━━ TEXTAUSZUG

Stigmatisierung und Diskriminierung
In anderen Fällen führt die Belastung zu Gewalt. Viele Flüchtlinge kommen aus Konfliktgebieten, sagt Franco Chitanana. „Traumatisierte Menschen neigen dazu, gewalttätig zu werden. Unbehandelte psychische Gesundheitsbedürfnisse können die Fähigkeit dieser Menschen beeinträchtigen, sich in ihren neuen Gemeinden einzurichten, Arbeit zu finden und einen positiven Beitrag in der Gemeinschaft zu leisten“, zitiert die LWB-Länderrepräsentantin aus dem Bericht. „Es treten Fälle von Kindesvernachlässigung, Alkoholismus und häuslicher Gewalt auf.“ Stigmatisierung und Diskriminierung von Personen mit einer psychischen Erkrankung verhindern, dass Betroffene Hilfe suchen.
Laut der Einschätzung des LWB, bitten Fürsorgepersonen von Menschen mit psychischen Erkrankungen im Allgemeinen eher traditionelle Heilerinnen und Heiler um Hilfe, bevor sie die Erkrankten in ein Krankenhaus bringen. Häufig verschlimmern sich dadurch die psychischen Leiden.

━━━━
━━ DATENAUSZÜGE

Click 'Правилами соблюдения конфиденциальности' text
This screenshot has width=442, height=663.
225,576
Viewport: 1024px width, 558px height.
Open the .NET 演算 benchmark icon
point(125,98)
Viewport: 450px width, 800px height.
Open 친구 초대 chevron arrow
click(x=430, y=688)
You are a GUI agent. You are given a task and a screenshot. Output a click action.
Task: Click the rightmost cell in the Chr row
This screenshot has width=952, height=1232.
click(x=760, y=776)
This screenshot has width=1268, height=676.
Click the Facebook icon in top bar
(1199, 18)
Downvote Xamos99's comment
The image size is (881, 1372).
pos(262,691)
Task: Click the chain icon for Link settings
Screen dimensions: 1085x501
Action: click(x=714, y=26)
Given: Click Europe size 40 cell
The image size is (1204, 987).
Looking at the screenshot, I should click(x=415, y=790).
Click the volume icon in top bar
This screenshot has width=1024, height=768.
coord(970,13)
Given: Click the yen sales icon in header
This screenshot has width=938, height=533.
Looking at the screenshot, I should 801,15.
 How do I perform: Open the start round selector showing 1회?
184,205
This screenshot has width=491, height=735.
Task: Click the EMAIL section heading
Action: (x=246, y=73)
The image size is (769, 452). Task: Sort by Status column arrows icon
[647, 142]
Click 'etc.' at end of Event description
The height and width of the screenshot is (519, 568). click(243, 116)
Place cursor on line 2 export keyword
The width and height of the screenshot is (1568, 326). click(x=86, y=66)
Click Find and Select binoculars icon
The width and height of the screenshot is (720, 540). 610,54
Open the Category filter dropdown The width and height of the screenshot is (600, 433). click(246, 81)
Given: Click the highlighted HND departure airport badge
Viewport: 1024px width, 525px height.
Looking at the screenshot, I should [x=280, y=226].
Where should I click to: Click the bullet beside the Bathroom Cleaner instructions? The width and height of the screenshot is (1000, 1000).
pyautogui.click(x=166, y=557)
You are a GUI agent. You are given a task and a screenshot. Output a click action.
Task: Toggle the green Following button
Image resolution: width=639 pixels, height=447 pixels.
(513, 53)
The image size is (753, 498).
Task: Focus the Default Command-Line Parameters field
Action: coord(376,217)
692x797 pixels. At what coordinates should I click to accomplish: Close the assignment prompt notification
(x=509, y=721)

━━━━

▶ **AUFGABENBESCHREIBUNG**: Wen bitten Fürsorgepersonen von Menschen mit psychischen Erkrankungen laut Textauszug im Allgemeinen eher um Hilfe, bevor sie die Erkrankten in ein Krankenhaus bringen?

▶ **SCHRIFTLICHE ANTWORT**: Traditionelle Heilerinnen und Heiler.